Below is an image of the foundation paper pieced template that’s included in my Pieced Primrose pattern. Please note that the image below is NOT to scale and can’t be used for purposes of this QAL. It’s an example only so you can see what’s included in the pattern. You’ll need to purchase a copy of the pattern itself to get a usable template to photocopy.

Paper Pieced Template

Click here to get the Pieced Primrose Pattern – PDF version
Click here to get the Pieced Primrose Pattern – Paper version

The downside of some paper pieced block patterns is that they are larger than what will fit on an 8 1/2″ x 11″ piece of paper. In that case you’ll need to tape multiple papers of the foundation template together. However, with Pieced Primrose, I purposefully designed the quilt block so that it ALL fits on one piece of paper as shown above. After all, I want to make things easy for you so you’ll actually enjoy the process!!
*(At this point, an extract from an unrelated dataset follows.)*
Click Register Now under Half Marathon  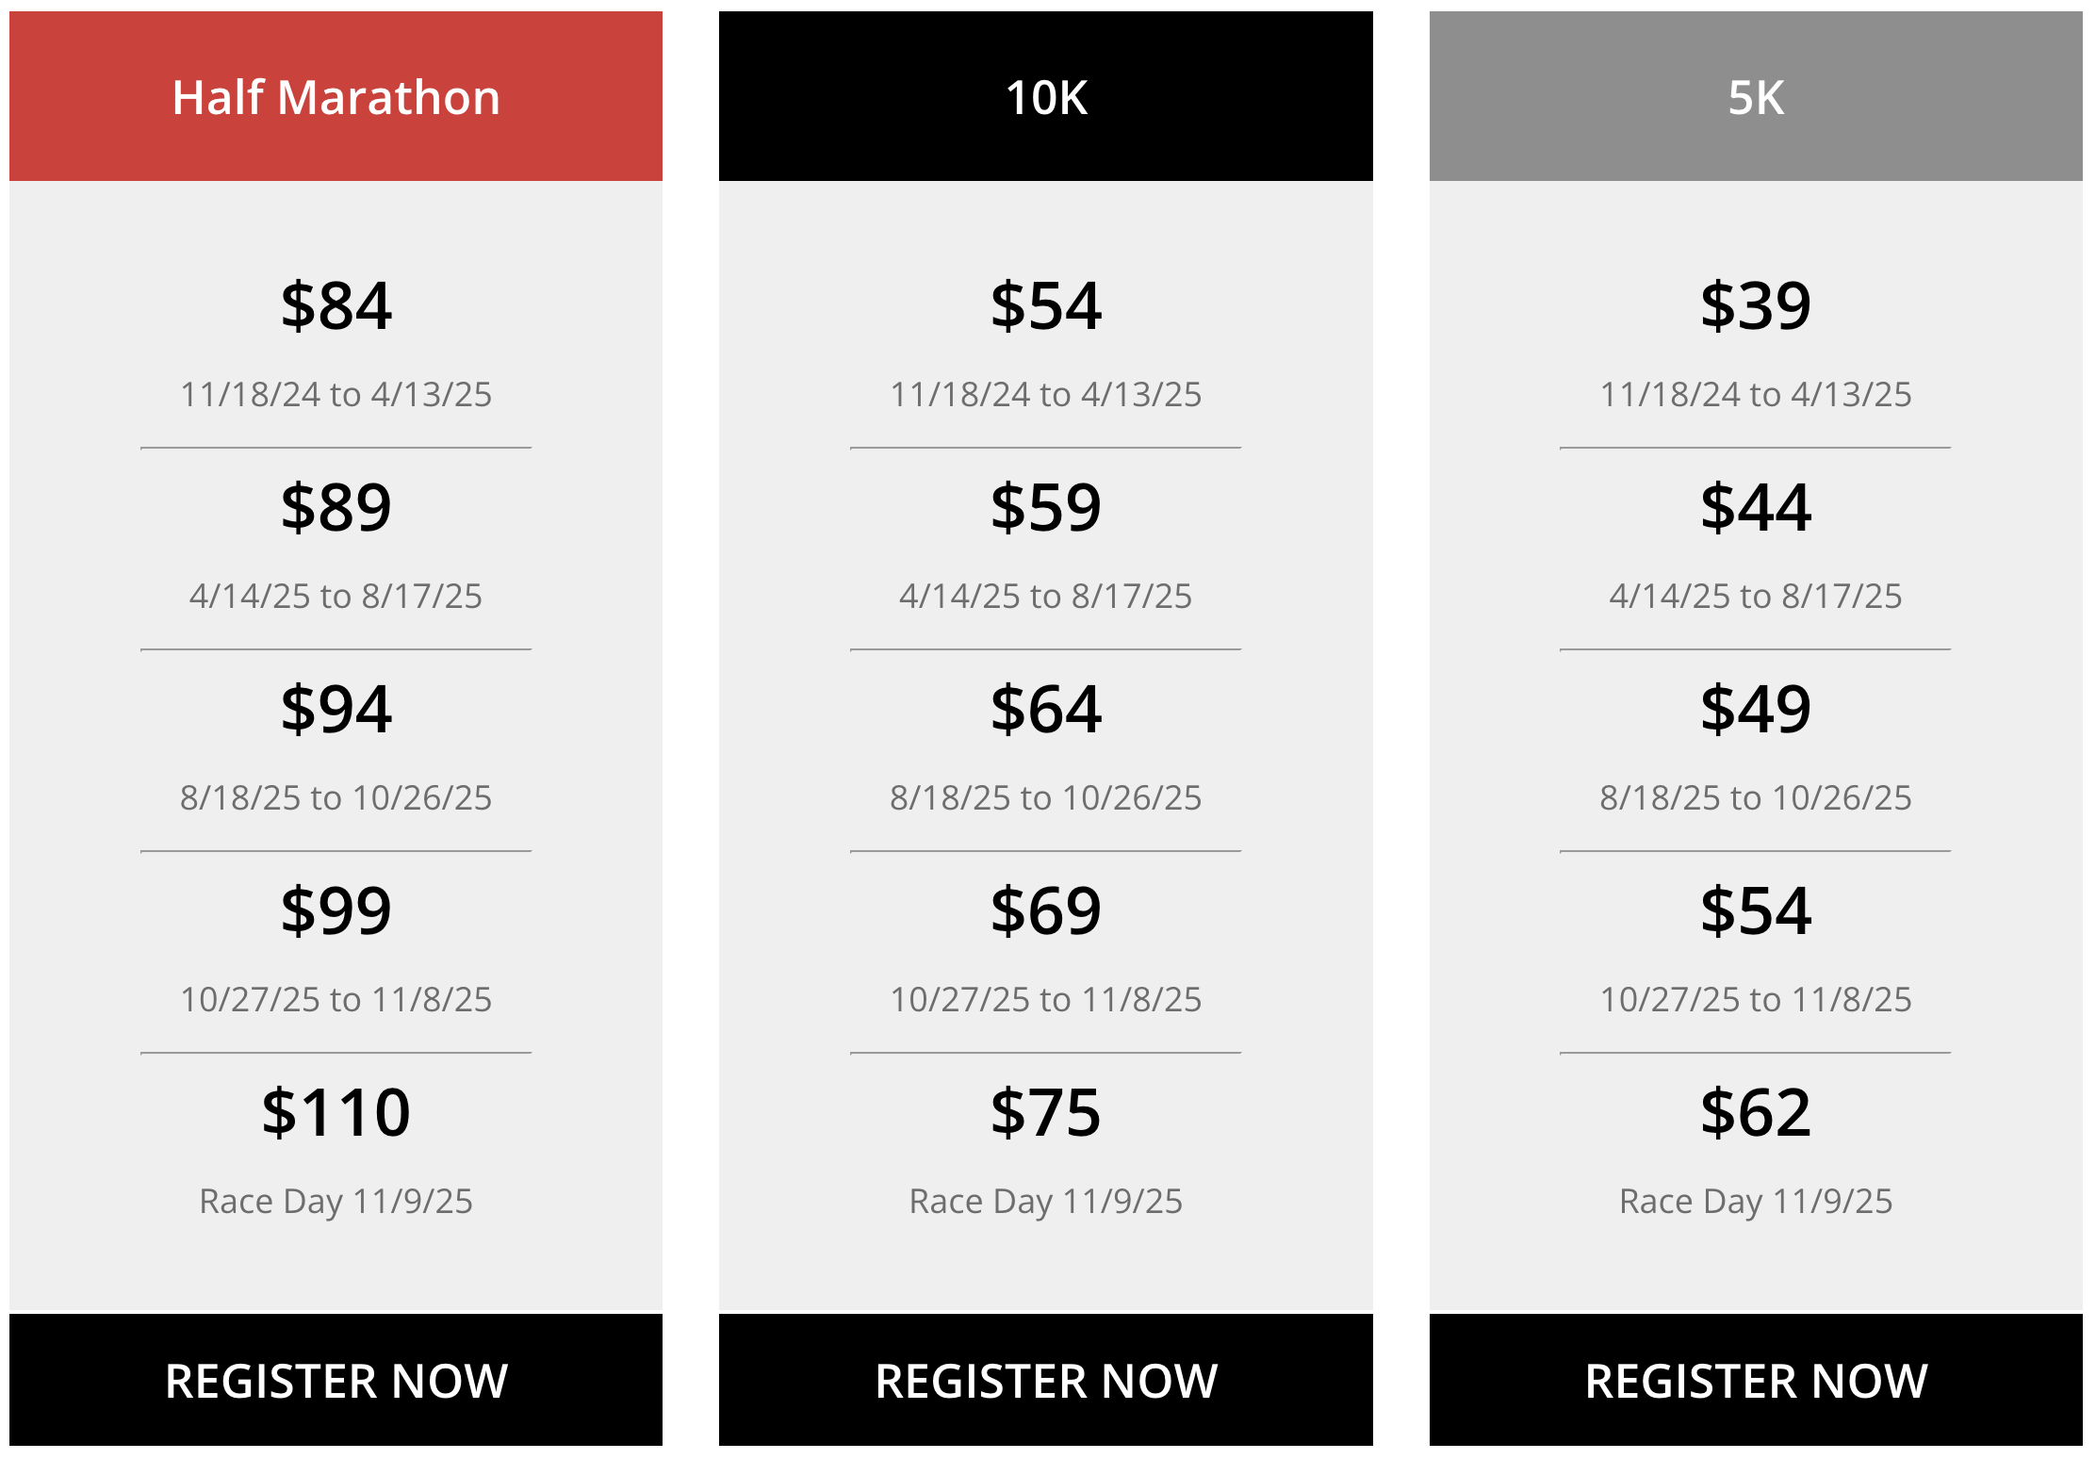[x=336, y=1380]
Printing the Block Template:

If you’ve purchased the paper version of my Pieced Primrose pattern, all you need to do is remove the staple in the middle of the pattern, then you’ll have an intact sheet of paper that you can photocopy as many times as needed.

If you’ve purchased the PDF version of Pieced Primrose, it’s even easier. All you need to do is print off the FPP template page from your computer as many times as you need. What could be easier?? But here’s the catch. Please, please, please REMEMBER to print off one copy first and make sure your printer settings are set to print ACTUAL SIZE. It’s formatted to print as a “spread” meaning that the full template will print horizontally on one 8 1/2″ x 11″ sheet of paper.
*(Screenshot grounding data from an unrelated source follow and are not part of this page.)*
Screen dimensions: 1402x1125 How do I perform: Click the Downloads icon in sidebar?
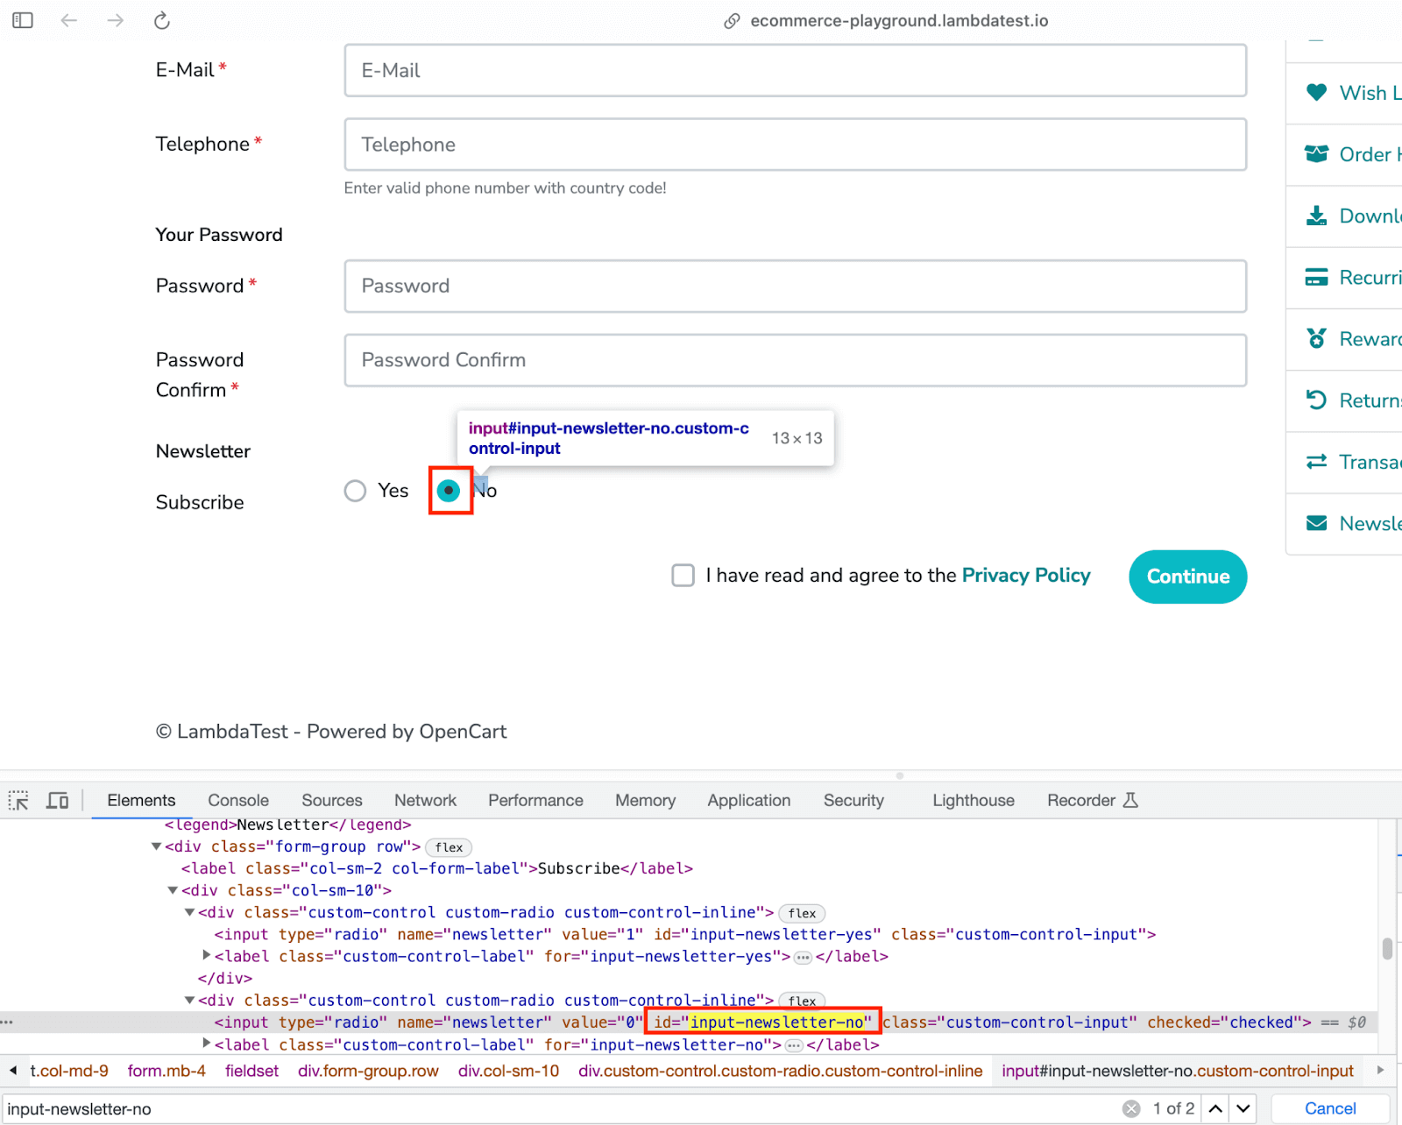tap(1316, 216)
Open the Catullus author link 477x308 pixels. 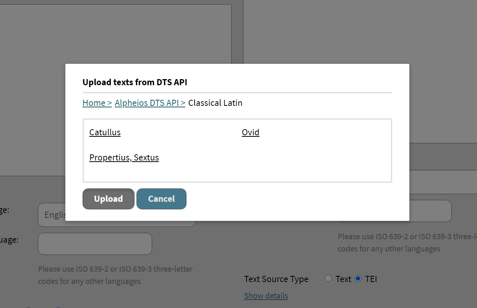[x=105, y=132]
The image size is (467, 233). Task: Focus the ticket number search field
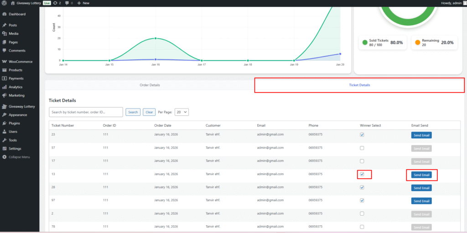click(86, 112)
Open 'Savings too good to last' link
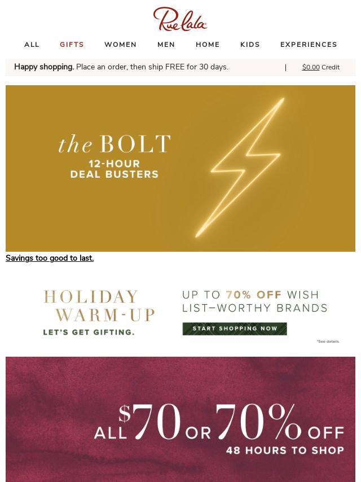Image resolution: width=361 pixels, height=482 pixels. pos(50,258)
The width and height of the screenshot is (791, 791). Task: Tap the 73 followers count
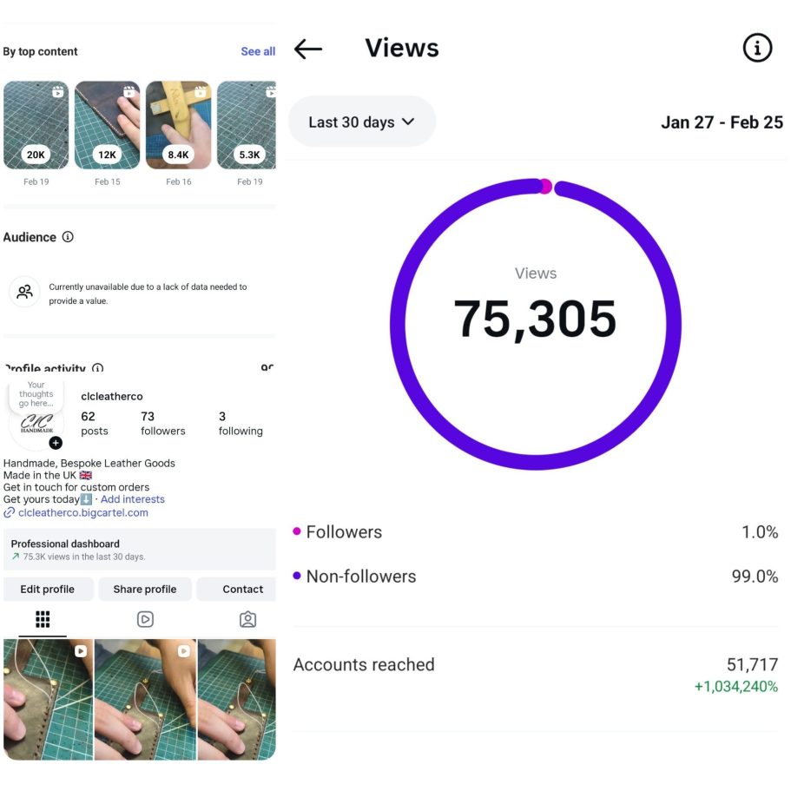tap(162, 424)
You can test it with the little 1″ square box that’s included in the pattern. Also, make sure you’ve saved the PDF download into a folder on your computer where you can find it again. In all cases when using PDF patterns, download the pattern, save it first, and then print it out if needed. You’ll have way fewer technical issues this way. Once you know you have an accurate template, then print off as many copies as you need for as many blocks as you are making.

Pieced Primrose Quilt Pattern

Pieced Primrose Pattern Cover

A Word about FPP Paper

Honestly, I just print my templates on regular copy paper. It’s easy and cheap and readily available. However, feel free to use specialty paper if desired. The choice is yours and you are the boss of your quilt!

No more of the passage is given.